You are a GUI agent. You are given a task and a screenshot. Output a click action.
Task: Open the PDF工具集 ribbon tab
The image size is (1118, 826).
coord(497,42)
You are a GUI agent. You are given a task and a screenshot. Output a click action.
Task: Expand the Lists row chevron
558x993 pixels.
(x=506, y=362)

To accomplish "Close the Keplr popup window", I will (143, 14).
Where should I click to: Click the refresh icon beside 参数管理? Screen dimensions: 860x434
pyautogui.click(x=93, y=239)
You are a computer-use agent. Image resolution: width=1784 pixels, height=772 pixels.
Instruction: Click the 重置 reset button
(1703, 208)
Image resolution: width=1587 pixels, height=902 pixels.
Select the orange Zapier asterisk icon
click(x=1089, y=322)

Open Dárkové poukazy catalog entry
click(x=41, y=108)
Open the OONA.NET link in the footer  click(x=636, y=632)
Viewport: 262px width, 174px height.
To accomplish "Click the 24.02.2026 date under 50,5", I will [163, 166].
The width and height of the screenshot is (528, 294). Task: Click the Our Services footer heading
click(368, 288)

Instructions for the task>
Every record in the material above should be set down exactly.

Your solution>
You are a GUI agent. You are given a task and a screenshot. Output a click action.
Task: Open the PDF工具集 ribbon tab
The image size is (1118, 826).
coord(497,42)
You are a GUI agent. You are given a task and a screenshot. Output a click action.
Task: Expand the Lists row chevron
558x993 pixels.
(x=506, y=362)

To accomplish "Close the Keplr popup window", I will (143, 14).
Where should I click to: Click the refresh icon beside 参数管理? Screen dimensions: 860x434
pyautogui.click(x=93, y=239)
You are a computer-use agent. Image resolution: width=1784 pixels, height=772 pixels.
Instruction: Click the 重置 reset button
(1703, 208)
Image resolution: width=1587 pixels, height=902 pixels.
Select the orange Zapier asterisk icon
click(x=1089, y=322)

Open Dárkové poukazy catalog entry
click(x=41, y=108)
Open the OONA.NET link in the footer  click(x=636, y=632)
Viewport: 262px width, 174px height.
To accomplish "Click the 24.02.2026 date under 50,5", I will [163, 166].
The width and height of the screenshot is (528, 294). Task: Click the Our Services footer heading
click(368, 288)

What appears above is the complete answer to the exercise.